### [WHAT YOU SHOULD DO]
No line before the one containing "Instruction: Enable Include" is to be output; retype exactly that line and all lines that follow it to the end of the records.

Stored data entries
>>>
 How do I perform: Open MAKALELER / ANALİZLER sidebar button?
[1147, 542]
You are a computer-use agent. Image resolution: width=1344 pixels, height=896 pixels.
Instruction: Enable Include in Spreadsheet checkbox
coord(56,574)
<<<
### [SOLVED EXERCISE]
Instruction: Enable Include in Spreadsheet checkbox
coord(56,574)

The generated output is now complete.